Freddie generally makes repurchase requests on loans that go into default or foreclosure during the first two years.

However, FHFA examiners observed that defaults on alt-A and interest-only mortgages generally occur during years 3 through 5.  Freddie has $186 billion in such high risk loans in its guaranteed loan portfolio.

The examiners estimated that 100,000 defaulted loans in the 2006 vintage were excluded from repurchase reviews because of Freddie’s policy.

However, senior Freddie managers resisted making any changes, claiming a more aggressive approach to repurchase claims could adversely affect the GSE’s business relationships with B o A and other large seller/servicers, according to the report.  Freddie Mac officials declined to comment on the agency’s findings.

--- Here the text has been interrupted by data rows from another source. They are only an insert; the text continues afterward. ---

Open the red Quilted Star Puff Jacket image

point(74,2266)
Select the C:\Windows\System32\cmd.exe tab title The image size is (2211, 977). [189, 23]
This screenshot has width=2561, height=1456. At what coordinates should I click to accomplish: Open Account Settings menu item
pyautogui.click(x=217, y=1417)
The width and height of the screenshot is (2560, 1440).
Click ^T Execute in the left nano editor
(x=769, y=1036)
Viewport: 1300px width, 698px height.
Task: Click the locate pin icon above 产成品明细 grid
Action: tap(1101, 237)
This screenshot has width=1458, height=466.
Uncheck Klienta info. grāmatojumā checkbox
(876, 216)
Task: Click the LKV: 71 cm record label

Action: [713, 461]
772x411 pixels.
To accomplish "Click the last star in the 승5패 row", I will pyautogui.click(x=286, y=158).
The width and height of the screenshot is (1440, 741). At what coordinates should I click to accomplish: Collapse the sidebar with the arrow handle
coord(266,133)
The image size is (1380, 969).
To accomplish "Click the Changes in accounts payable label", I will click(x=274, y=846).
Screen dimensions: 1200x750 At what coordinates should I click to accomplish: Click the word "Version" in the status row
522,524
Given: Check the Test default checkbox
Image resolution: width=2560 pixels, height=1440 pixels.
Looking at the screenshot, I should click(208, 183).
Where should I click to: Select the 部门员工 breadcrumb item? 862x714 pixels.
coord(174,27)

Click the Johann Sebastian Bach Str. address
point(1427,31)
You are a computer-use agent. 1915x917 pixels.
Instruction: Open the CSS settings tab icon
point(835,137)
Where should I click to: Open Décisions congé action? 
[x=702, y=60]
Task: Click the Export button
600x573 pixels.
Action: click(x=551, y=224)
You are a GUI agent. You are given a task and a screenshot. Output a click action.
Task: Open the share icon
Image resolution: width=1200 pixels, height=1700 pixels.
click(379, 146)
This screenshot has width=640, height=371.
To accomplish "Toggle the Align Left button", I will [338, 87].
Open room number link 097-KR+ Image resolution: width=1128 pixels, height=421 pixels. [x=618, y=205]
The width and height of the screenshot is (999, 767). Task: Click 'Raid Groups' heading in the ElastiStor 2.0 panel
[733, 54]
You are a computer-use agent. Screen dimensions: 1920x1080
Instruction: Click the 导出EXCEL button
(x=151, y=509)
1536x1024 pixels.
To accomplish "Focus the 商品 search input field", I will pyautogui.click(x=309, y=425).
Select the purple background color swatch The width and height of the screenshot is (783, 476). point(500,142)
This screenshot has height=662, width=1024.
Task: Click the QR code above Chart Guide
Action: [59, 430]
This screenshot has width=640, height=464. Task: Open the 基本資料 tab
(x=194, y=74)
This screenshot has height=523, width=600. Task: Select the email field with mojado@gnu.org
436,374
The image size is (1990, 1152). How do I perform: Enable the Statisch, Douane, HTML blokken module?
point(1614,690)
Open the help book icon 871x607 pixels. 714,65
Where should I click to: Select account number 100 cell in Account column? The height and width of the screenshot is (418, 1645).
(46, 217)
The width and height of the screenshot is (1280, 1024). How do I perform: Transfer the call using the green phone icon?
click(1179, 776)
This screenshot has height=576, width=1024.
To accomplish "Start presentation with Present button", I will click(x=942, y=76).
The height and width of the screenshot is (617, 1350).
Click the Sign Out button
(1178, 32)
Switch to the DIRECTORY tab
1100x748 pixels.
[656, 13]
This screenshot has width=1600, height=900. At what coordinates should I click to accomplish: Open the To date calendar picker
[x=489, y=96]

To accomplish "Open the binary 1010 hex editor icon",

After the B of A settlement, the GSE regulator placed a temporary halt on future buyback settlements entered into by Freddie.

FHFA insists the suspension is related to “continuing questions involving loan quality reviews by Freddie Mac” and is not related to the Bank of America settlement.

“FHFA has not changed its view that the [B of A] settlement reached in December was appropriate and reasonable,” FHFA senior associate director Jeffrey Shohn says in a written response to the OIG report that was released early Tuesday morning. 

OIG contends that before entering into the settlement FHFA senior managers could have required the GSE to start testing and reviewing loans that defaulted after two years.

It would have placed FHFA in a “better position to evaluate Freddie Mac’s repurchase claim settlement with Bank of America,” the OIG report says.